By Kate Barber
CN: Hypersexualised media, sex-repulsion
I was about 16 when I realised that other ‘normal’ people actually felt sexual attraction. It’s difficult to realise that you’re different when the only thing about you which is different is something you’re missing. Acknowledging my asexuality was something of a watershed moment in terms of my self-identity and my self-visualisation.
Our acceptance of the importance of intersectionality in understanding mental health is still ongoing. We are just starting to examine how experiences are shaped by race, gender, disability, sexuality and many other factors. It is generally recognised that LGBT+ people are much more likely to experience poor mental health. However, the people amongst the LGBT+ community who identify as being on the asexual spectrum are often forgotten. Whilst this is statistically understandable, given that only a reported 1% of the population self-defines as asexual, it is vitally important to recognise that asexual people do experience a significant impact upon their mental health as a result of living with their sexuality in our society.
We must be aware that society has a very sexual focus. It’s impossible to miss. Advertisements are a key example of the constant, and frankly unnecessary, barrage of sexual images and themes. Products ranging from insurance comparison websites to cream cheeses have all been subject to hypersexualised advertising campaigns. As someone who doesn’t experience sexual attraction their prevalence in situations which are completely nonsexual can make you feel isolated, confused, and broken. When everything seems to revolve around sex it’s hard for asexual people to understand exactly where they fit in. Many feel as though something is wrong with them if they don’t share sexual desires. In a discussion on an AVEN (Asexuality Visibility and Education Network) forum one user perfectly encapsulated this feeling: ‘I’ve honestly always felt both jealous of and alienated by it’.
“Advertisements are a key example of the constant, and frankly unnecessary, barrage of sexual images and themes….their prevalence in situations which are completely nonsexual can make you feel isolated, confused, and broken”
One of the most damaging aspects of the media’s portrayal of sex is how it is portrayed in the context of romantic relationships. In almost all film and television sex is deemed integral to any romantic relationship, with no relationship complete until it has been consummated. One example has stuck with me personally. In one episode of Grey’s Anatomy a fan-favourite couple broke up because the sex was not as good as they expected. According to the show, this signified that the characters couldn’t have real chemistry without a stellar sex-life and therefore could not possibly work as a romantic couple. Even stranger than seeing this on TV was realising that many people think this way in real life. I’ve even heard a close friend tell me about friends of hers who broke up with their partners because of sub-par sex.

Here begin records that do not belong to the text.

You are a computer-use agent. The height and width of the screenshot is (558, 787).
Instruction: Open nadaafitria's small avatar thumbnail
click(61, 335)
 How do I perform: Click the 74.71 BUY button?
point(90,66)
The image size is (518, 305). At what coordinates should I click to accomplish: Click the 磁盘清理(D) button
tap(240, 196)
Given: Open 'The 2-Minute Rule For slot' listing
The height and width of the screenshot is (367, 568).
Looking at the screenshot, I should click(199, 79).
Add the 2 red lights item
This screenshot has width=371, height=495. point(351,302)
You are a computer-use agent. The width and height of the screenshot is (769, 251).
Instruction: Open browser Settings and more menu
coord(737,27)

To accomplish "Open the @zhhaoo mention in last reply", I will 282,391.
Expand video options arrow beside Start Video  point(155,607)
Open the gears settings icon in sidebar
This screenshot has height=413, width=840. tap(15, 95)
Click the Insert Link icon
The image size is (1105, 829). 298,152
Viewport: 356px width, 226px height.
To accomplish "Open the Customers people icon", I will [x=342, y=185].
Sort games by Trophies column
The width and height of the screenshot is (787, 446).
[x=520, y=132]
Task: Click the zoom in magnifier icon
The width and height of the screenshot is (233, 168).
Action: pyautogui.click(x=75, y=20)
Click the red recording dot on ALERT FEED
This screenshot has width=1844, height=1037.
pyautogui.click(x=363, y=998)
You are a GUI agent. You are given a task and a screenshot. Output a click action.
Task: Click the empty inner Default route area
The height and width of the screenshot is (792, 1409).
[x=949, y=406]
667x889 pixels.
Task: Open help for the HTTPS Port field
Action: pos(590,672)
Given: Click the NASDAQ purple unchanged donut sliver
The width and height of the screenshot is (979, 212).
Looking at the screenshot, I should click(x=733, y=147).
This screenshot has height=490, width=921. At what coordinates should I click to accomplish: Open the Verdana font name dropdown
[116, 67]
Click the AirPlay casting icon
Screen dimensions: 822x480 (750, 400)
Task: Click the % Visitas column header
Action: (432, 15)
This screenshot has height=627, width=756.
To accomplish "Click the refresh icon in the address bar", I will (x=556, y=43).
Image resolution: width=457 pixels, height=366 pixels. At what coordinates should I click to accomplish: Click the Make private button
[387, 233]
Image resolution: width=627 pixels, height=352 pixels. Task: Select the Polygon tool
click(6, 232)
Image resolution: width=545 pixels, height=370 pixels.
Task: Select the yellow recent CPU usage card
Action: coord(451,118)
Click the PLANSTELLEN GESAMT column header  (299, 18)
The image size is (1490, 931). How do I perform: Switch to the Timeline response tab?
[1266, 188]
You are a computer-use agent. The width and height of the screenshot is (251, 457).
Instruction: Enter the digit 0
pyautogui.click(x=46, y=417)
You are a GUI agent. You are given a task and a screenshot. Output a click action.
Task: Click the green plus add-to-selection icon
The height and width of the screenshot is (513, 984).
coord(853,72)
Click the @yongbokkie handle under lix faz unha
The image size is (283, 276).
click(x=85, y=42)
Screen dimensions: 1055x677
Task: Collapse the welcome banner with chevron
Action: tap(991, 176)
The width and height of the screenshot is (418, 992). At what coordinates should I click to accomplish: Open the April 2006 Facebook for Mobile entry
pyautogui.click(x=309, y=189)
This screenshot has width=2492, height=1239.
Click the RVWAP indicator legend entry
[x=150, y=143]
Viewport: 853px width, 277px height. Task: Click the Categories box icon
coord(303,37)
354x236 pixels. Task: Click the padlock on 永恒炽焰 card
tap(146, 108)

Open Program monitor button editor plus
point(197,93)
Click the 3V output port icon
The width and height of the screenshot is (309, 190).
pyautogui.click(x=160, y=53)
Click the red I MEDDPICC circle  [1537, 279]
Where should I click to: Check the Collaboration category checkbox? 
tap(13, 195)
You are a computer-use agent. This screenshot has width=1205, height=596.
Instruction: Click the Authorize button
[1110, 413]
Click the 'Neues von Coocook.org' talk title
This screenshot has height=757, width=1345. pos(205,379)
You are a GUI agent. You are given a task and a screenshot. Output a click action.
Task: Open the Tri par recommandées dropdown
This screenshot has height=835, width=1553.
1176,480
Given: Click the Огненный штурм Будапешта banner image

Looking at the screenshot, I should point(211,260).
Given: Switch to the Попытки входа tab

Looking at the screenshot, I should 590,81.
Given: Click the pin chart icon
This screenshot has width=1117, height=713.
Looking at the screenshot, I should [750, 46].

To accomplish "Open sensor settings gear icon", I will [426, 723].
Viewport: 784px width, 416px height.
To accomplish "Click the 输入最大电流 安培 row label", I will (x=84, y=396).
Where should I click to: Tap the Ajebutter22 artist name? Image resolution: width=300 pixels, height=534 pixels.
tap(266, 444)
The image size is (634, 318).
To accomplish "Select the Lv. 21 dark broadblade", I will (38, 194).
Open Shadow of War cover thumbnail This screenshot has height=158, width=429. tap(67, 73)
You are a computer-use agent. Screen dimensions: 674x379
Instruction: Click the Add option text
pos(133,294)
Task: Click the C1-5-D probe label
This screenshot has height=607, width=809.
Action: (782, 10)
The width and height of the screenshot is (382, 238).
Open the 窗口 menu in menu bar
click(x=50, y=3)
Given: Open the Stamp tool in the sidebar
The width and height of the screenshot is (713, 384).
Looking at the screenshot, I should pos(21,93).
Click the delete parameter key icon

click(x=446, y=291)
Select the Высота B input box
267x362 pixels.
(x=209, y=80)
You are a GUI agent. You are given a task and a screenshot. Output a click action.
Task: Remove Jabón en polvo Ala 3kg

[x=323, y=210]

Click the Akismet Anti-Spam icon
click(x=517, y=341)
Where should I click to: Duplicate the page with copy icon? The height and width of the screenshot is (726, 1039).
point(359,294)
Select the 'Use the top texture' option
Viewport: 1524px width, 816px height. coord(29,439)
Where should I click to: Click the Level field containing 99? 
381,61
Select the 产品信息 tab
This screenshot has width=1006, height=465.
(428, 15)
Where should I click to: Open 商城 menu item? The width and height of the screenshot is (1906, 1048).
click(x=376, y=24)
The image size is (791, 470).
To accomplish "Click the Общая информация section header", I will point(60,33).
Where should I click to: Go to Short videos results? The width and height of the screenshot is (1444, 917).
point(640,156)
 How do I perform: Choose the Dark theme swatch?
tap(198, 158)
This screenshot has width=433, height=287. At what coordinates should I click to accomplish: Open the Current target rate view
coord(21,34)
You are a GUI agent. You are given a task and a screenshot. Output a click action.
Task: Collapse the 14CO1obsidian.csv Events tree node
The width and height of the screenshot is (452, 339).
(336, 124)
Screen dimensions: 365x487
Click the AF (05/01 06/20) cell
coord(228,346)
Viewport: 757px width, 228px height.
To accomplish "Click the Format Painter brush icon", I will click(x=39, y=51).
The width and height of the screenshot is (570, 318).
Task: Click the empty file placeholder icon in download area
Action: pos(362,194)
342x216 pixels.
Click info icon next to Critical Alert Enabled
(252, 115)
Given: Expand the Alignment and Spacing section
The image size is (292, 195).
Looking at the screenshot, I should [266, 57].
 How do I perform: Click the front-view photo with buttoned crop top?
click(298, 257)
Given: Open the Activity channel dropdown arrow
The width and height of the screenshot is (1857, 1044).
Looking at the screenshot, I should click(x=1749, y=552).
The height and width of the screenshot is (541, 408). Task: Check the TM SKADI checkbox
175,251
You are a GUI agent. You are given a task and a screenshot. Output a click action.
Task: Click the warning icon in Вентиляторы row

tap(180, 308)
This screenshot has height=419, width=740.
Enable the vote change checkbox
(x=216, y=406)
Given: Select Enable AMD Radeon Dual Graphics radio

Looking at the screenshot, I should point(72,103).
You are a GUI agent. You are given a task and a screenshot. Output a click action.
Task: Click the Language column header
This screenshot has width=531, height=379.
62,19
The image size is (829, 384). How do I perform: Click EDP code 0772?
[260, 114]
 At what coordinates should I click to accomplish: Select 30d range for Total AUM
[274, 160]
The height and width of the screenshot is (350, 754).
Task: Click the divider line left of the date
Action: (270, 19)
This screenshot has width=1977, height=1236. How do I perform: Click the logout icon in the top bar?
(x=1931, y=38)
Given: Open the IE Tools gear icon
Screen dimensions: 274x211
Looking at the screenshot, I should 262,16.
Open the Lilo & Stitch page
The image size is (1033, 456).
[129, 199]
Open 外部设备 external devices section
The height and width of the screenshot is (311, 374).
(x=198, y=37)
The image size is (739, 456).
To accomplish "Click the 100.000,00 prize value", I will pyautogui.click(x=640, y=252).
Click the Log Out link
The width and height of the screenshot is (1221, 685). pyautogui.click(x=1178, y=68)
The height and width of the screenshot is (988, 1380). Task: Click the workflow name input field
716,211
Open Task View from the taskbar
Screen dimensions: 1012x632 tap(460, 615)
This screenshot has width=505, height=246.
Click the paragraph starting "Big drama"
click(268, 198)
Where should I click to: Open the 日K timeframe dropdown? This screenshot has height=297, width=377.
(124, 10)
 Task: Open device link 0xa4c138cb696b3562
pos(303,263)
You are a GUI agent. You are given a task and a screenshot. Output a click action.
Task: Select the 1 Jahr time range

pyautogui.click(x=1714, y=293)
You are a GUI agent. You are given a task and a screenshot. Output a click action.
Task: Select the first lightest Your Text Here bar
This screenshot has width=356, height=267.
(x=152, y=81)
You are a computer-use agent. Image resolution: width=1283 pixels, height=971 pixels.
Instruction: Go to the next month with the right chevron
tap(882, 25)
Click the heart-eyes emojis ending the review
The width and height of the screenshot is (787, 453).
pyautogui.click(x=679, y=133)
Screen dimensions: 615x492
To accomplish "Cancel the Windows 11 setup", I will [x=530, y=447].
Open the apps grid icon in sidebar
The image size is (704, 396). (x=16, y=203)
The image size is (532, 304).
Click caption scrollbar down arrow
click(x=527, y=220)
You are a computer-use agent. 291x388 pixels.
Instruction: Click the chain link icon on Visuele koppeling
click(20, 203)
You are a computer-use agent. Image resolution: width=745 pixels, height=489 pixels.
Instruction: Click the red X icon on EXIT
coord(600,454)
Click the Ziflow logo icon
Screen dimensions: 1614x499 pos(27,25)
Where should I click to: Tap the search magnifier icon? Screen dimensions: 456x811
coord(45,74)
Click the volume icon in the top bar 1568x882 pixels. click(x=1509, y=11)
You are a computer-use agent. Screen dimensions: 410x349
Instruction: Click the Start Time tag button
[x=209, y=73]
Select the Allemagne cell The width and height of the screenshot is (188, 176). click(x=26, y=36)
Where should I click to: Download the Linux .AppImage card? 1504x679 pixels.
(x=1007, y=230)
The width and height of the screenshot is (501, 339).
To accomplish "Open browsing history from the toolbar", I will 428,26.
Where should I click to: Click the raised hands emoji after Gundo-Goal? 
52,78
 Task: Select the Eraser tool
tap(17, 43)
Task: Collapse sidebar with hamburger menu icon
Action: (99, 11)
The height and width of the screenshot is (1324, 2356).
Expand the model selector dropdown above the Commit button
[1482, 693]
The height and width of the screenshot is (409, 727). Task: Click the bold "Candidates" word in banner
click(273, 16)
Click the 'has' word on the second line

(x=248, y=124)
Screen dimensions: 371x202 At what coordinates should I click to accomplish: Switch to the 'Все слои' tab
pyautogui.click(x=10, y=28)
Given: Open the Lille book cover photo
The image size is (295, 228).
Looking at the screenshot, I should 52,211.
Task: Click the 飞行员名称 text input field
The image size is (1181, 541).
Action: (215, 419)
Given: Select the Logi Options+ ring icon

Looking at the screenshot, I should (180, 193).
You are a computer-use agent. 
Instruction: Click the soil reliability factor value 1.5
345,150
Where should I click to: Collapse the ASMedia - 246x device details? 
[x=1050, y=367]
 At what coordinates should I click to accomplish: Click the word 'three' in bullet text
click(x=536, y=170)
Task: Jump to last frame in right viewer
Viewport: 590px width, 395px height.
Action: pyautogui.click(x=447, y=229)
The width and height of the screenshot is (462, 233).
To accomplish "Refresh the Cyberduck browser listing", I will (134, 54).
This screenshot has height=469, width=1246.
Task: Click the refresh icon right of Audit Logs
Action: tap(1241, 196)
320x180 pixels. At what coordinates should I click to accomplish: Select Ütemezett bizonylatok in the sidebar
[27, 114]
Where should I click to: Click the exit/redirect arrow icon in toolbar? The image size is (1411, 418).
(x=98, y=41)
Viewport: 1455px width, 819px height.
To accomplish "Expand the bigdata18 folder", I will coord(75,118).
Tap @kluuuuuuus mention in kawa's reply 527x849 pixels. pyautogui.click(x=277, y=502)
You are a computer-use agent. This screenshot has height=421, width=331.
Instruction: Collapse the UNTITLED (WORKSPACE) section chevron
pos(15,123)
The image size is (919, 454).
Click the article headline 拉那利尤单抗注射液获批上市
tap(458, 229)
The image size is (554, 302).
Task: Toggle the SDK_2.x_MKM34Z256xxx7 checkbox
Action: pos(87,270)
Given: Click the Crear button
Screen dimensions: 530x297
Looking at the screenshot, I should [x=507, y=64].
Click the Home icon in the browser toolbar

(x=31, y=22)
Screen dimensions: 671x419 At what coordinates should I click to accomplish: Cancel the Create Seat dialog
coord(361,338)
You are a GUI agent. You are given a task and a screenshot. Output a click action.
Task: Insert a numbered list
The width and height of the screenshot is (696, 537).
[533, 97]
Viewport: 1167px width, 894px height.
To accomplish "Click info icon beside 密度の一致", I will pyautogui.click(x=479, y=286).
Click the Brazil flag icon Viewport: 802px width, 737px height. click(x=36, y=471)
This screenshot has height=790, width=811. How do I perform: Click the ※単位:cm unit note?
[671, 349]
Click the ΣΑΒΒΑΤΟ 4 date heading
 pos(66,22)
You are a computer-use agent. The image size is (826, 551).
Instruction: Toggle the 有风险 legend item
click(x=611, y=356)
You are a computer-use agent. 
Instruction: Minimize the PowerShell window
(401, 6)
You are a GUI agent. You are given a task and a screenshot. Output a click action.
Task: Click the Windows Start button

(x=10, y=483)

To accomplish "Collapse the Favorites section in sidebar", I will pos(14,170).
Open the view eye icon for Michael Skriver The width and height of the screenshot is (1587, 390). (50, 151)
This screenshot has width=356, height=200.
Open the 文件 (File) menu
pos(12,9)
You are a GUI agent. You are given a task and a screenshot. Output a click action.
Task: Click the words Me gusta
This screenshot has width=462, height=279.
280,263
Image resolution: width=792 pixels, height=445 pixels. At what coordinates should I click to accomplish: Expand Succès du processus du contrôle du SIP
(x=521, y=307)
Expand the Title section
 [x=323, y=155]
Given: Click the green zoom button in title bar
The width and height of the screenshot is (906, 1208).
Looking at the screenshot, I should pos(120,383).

This deeply affected me as a teenager. After coming out to myself and closer family and friends, I began to feel pressure that I should develop sexual feelings in order to ever hope of having a normal social life. This is not to say that sexual freedom in general is negative, but rather that it can be damaging if sex is shown as the be-all-and-end-all in a relationship. I spent many hours lying awake at night, anxious that nobody would ever want me and that I would end up alone with about fifty cats. Dealing with a reasonably high level of sex-repulsion, I felt saddened and panicked at the thought of needing to sleep with someone in order to have a functioning relationship. If people ever asked I would always say that I was waiting until marriage despite not being religious. I hoped that I could somehow miraculously overcome my terror at the thought of sexual intimacy.
I have never experienced what I would define as a mental illness, but there have been times in my life when I have struggled with my mental health. My sexuality or lack thereof, has definitely been a factor in this. I would never change my sexuality and I feel that I would be a very different person if I did. It has greatly defined the way in which I see myself but also contributed to my insecurities and self-doubt. At a stage in your life where everyone is trying to work out where they fit into society and discover who they are, it can be lonely and disconcerting not to fit neatly into any of the standard labels. Asexual people who aren’t covered under the letters L, G, B, or T can feel lost in space, especially if they don’t feel supported by their loved ones.
My experience is only one within a diverse community of people with varying levels of sexual and romantic attraction. Perhaps this is the point: that sexuality is so diverse and can so easily affect us. There are a myriad of different experiences which can affect our mental health, and the statistic of 1% should not be used as an excuse to sweep the experience of asexuals under the rug.